**Goal of the exercise:**
In the abstract on transglutaminase in the rat parotid gland, what resulted from chronic treatment of rats with isoproterenol?

**Reading passage:**
--- --- ---

Transglutaminase Expression in Rat Parotid Gland after Isoproterenol Stimulation

Abstract

Transglutaminases (E.C. 2.3.2.13) are calcium-dependent enzymes that catalyze the covalent cross-linking of proteins, and occur in multiple molecular forms in a variety of tissues. Distribution of each form of transglutaminase varies with different tissues. Studies were undertaken to characterize the form of transglutaminase expressed in rat parotid gland, and to examine a possible physiological role for the enzyme. It was found that chronic treatment of rats with the beta-adrenergic agonist isoproterenol (IPR) resulted in the induction of parotid transglutaminase activity. The properties of this transglutaminase appeared to be distinct from those of the well-characterized guinea pig liver cytosol transglutaminase (TGase C). The findings that protein polymerization (observed on SDS-PAGE) and incorporation of radioactive putrescine, a polyamine, into protein occur in the presence of exogenous transglutaminase and calcium indicated that certain rat parotid salivary proteins are or could be substrates for this enzyme. Analysis of proteolytic digests of rat parotid salivary proteins on an amino acid analyzer and by high-performance liquid chromatography also indicated that these salivary proteins contain gamma-glutamyl derivatives of primary amines (e.g., polyamines or lysine), post-translational products of transglutaminase catalysis. The possible physiological function of this enzyme in the oral cavity might be stabilization of proteinaceous structures during normal oral homeostasis and/or woundhealing.

--- --- ---

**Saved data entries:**
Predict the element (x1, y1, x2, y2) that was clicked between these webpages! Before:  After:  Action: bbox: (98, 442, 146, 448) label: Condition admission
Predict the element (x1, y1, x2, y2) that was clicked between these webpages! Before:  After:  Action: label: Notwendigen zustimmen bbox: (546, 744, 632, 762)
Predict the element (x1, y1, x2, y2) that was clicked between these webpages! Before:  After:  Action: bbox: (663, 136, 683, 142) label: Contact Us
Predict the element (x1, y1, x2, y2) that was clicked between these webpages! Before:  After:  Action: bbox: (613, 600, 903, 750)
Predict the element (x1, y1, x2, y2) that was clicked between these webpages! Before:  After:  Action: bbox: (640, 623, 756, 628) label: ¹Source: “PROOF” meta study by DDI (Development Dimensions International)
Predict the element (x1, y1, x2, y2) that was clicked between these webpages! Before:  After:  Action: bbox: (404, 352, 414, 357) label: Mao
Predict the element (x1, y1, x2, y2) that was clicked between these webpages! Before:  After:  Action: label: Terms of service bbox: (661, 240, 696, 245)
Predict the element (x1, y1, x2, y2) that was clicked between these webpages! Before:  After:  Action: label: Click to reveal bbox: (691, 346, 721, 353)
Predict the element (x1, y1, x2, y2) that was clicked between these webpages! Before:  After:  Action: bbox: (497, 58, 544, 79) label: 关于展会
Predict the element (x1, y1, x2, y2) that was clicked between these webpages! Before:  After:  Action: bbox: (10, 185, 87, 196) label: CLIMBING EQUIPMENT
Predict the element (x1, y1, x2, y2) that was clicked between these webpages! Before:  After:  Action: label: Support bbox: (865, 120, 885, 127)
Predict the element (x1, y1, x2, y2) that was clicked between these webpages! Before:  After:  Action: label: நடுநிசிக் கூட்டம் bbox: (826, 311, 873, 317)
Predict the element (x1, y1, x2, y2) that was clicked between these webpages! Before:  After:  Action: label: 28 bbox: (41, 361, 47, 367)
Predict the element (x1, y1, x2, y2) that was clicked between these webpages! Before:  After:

--- --- ---

**Problem solution:**
It induced parotid transglutaminase activity.